Tamale Pie
Make a crust of two cups of hot water, one-half cup lard, one teaspoon salt, and cornmeal to make thick dough. Spread on bottom and sides of pie tin. Mix beef, pork, veal or chicken with plenty of suet for shortening—any two of above meats will do—measure two cups of meat, add two tablespoons of cornmeal, one-half cup of chile pulp, one teaspoon salt, one-half cup meat stock or water. Cook for a few minutes, fill pie crust, spread more dough over top. Make little balls the size of marbles set around edge.
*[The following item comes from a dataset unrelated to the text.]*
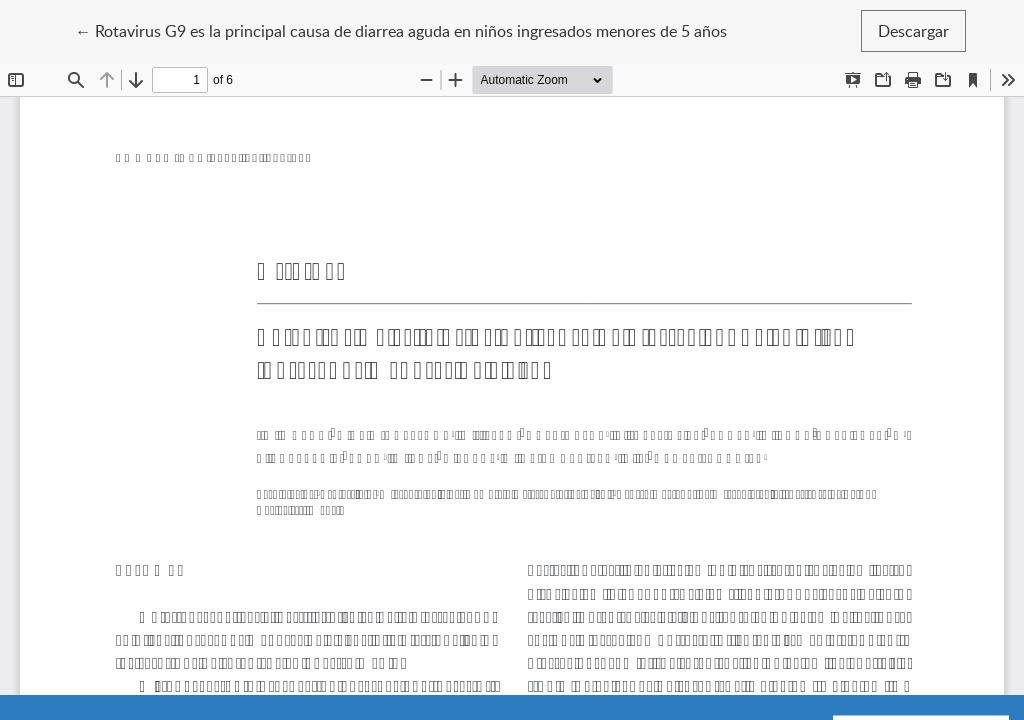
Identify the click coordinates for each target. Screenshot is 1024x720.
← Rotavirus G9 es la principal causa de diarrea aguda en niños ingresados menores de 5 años (401, 30)
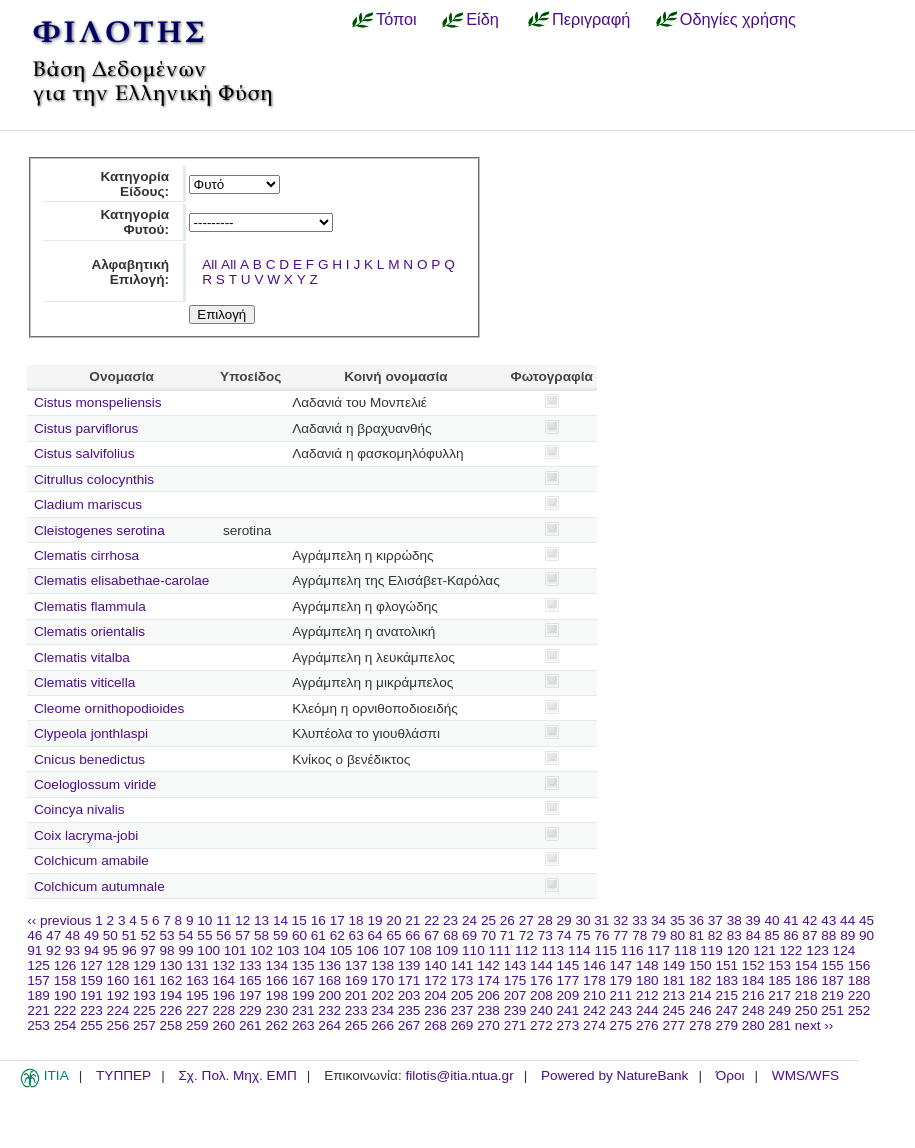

Pour a little melted lard over the top, sprinkle with chile powder; bake about thirty minutes.
Beef Tamales
Ground beef fried in lard and suet, add chile sauce No. 2 and cook until thick. Prepare cornmeal or masa by pouring on boiling hot water, salt to taste, add one cup of lard to four cups meal or masa, add few olives and raisins if desired. Prepare as for chicken tamale recipe. Steam. Texas tamales made as above with olives and raisins left out and spoonful put in one long shuck, fold ends over and press flat.
Corn Husk and Red Chile
There are firms in California putting up a specially prepared corn meal for tortillas. There are chile powders and canned red and green hot chile peppers; also the red sweet pepper, called pimiento, which makes it possible to cook Spanish dishes anywhere.